■ Required work
Below are some entries. Return exactly the lines from the one with "The height and" through the final line, leaving out any pictures.

Materials provided section start

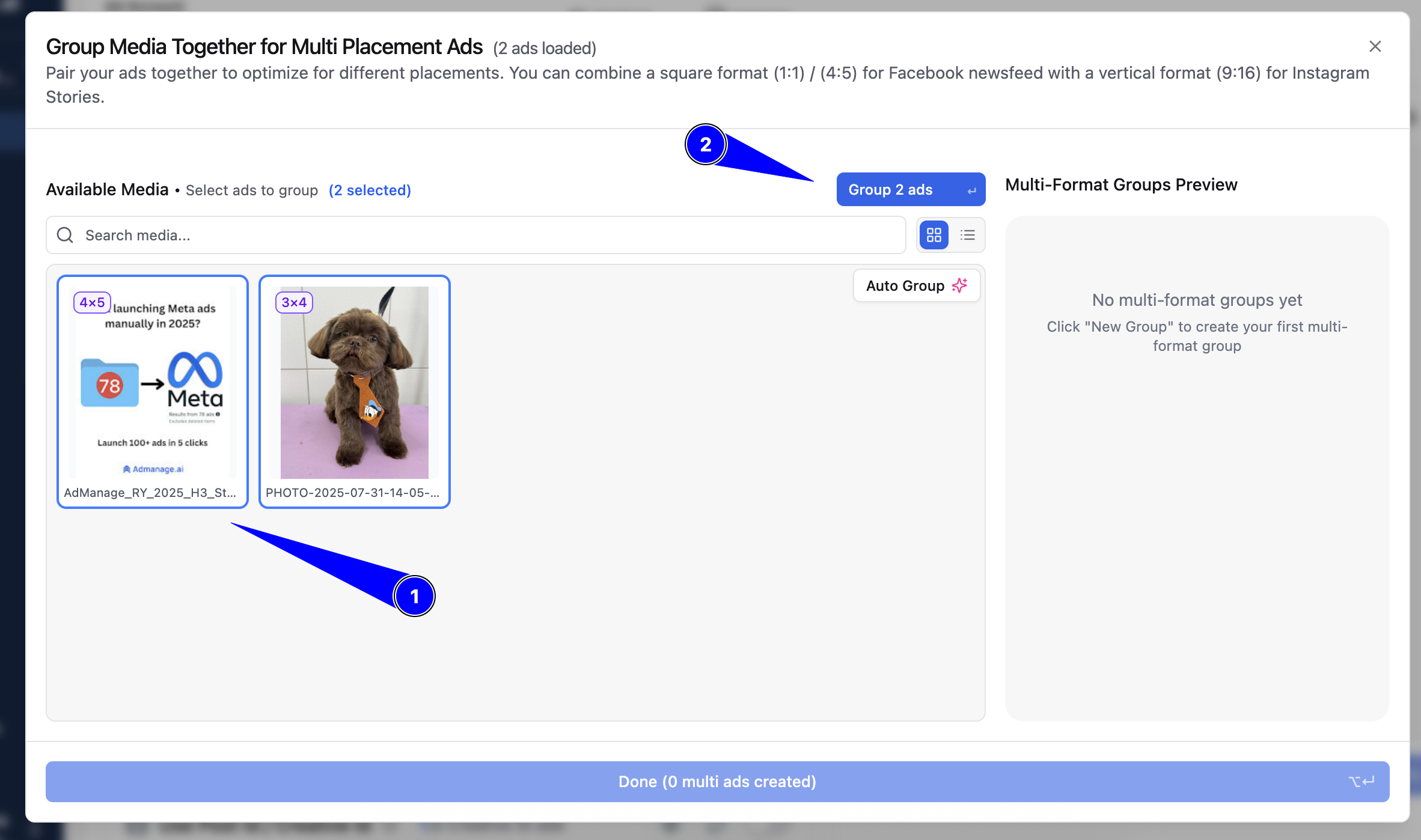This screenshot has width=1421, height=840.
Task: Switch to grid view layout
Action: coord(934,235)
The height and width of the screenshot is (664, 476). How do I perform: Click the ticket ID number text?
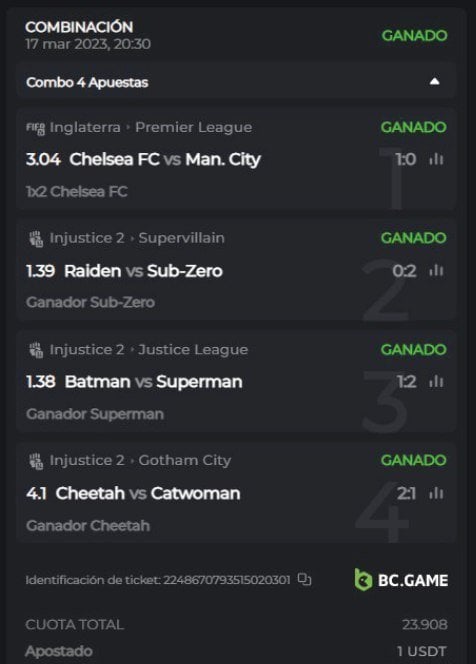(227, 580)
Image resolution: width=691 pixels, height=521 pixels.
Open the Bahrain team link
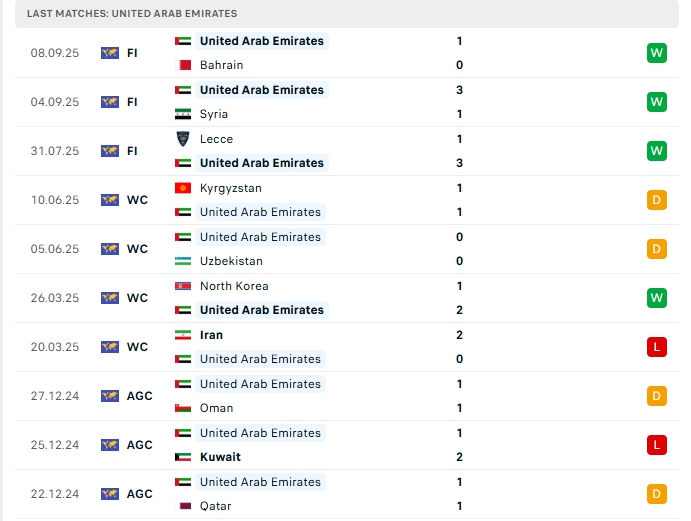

Materials provided section end

■ Expected output
The height and width of the screenshot is (664, 476). How do I perform: Click the ticket ID number text?
(227, 580)
Image resolution: width=691 pixels, height=521 pixels.
Open the Bahrain team link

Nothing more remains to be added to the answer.